__WHAT IS NEEDED__. The complete set of records should be given again verbatim.

Pixel coordinate grounding data:
※

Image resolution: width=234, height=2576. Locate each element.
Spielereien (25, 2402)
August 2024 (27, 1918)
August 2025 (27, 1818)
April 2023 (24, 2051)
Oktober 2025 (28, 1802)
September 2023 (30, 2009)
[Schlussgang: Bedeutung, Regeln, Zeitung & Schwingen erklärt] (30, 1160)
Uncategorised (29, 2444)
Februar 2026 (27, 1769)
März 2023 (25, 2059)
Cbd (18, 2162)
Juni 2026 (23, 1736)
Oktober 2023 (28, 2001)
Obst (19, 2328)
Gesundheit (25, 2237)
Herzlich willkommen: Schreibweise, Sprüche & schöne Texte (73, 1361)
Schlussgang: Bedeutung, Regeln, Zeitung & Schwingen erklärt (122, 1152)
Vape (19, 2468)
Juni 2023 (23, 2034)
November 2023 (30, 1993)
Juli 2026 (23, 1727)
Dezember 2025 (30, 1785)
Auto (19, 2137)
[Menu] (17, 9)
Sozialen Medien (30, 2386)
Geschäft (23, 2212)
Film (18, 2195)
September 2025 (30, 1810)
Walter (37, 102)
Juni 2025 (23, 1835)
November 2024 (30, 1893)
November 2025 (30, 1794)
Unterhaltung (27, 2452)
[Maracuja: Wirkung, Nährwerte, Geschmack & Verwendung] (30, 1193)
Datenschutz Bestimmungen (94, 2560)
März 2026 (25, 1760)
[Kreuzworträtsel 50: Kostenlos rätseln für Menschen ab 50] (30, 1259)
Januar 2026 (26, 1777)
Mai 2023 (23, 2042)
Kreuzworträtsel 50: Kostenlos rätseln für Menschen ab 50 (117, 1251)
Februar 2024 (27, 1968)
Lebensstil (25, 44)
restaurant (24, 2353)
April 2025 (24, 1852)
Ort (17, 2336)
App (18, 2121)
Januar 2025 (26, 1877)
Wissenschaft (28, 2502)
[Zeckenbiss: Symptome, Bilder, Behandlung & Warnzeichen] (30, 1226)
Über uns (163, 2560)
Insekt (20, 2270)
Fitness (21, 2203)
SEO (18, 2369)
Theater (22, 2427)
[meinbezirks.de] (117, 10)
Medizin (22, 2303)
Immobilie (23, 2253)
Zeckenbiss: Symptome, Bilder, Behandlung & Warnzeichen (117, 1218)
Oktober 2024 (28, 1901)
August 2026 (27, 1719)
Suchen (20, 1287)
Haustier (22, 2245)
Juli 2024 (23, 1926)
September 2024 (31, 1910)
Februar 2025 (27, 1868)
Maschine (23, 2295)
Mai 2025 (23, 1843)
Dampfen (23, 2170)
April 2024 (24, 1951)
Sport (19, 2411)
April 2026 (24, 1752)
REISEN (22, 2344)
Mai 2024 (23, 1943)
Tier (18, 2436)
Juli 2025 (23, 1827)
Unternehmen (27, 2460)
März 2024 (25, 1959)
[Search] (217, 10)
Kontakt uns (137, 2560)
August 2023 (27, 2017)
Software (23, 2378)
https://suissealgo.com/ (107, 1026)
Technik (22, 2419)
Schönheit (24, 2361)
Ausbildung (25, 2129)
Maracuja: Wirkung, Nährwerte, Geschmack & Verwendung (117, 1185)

※

__RESPONSE AREA__.
Image resolution: width=234, height=2576. Locate each element.
Spielereien (25, 2402)
August 2024 (27, 1918)
August 2025 (27, 1818)
April 2023 (24, 2051)
Oktober 2025 (28, 1802)
September 2023 (30, 2009)
[Schlussgang: Bedeutung, Regeln, Zeitung & Schwingen erklärt] (30, 1160)
Uncategorised (29, 2444)
Februar 2026 (27, 1769)
März 2023 (25, 2059)
Cbd (18, 2162)
Juni 2026 (23, 1736)
Oktober 2023 (28, 2001)
Obst (19, 2328)
Gesundheit (25, 2237)
Herzlich willkommen: Schreibweise, Sprüche & schöne Texte (73, 1361)
Schlussgang: Bedeutung, Regeln, Zeitung & Schwingen erklärt (122, 1152)
Vape (19, 2468)
Juni 2023 (23, 2034)
November 2023 (30, 1993)
Juli 2026 (23, 1727)
Dezember 2025 (30, 1785)
Auto (19, 2137)
[Menu] (17, 9)
Sozialen Medien (30, 2386)
Geschäft (23, 2212)
Film (18, 2195)
September 2025 (30, 1810)
Walter (37, 102)
Juni 2025 (23, 1835)
November 2024 (30, 1893)
November 2025 (30, 1794)
Unterhaltung (27, 2452)
[Maracuja: Wirkung, Nährwerte, Geschmack & Verwendung] (30, 1193)
Datenschutz Bestimmungen (94, 2560)
März 2026 (25, 1760)
[Kreuzworträtsel 50: Kostenlos rätseln für Menschen ab 50] (30, 1259)
Januar 2026 (26, 1777)
Mai 2023 (23, 2042)
Kreuzworträtsel 50: Kostenlos rätseln für Menschen ab 50 (117, 1251)
Februar 2024 (27, 1968)
Lebensstil (25, 44)
restaurant (24, 2353)
April 2025 (24, 1852)
Ort (17, 2336)
App (18, 2121)
Januar 2025 (26, 1877)
Wissenschaft (28, 2502)
[Zeckenbiss: Symptome, Bilder, Behandlung & Warnzeichen] (30, 1226)
Über uns (163, 2560)
Insekt (20, 2270)
Fitness (21, 2203)
SEO (18, 2369)
Theater (22, 2427)
[meinbezirks.de] (117, 10)
Medizin (22, 2303)
Immobilie (23, 2253)
Zeckenbiss: Symptome, Bilder, Behandlung & Warnzeichen (117, 1218)
Oktober 2024 (28, 1901)
August 2026 (27, 1719)
Suchen (20, 1287)
Haustier (22, 2245)
Juli 2024 (23, 1926)
September 2024 (31, 1910)
Februar 2025 (27, 1868)
Maschine (23, 2295)
Mai 2025 (23, 1843)
Dampfen (23, 2170)
April 2024 (24, 1951)
Sport (19, 2411)
April 2026 (24, 1752)
REISEN (22, 2344)
Mai 2024 (23, 1943)
Tier (18, 2436)
Juli 2025 (23, 1827)
Unternehmen (27, 2460)
März 2024 (25, 1959)
[Search] (217, 10)
Kontakt uns (137, 2560)
August 2023 (27, 2017)
Software (23, 2378)
https://suissealgo.com/ (107, 1026)
Technik (22, 2419)
Schönheit (24, 2361)
Ausbildung (25, 2129)
Maracuja: Wirkung, Nährwerte, Geschmack & Verwendung (117, 1185)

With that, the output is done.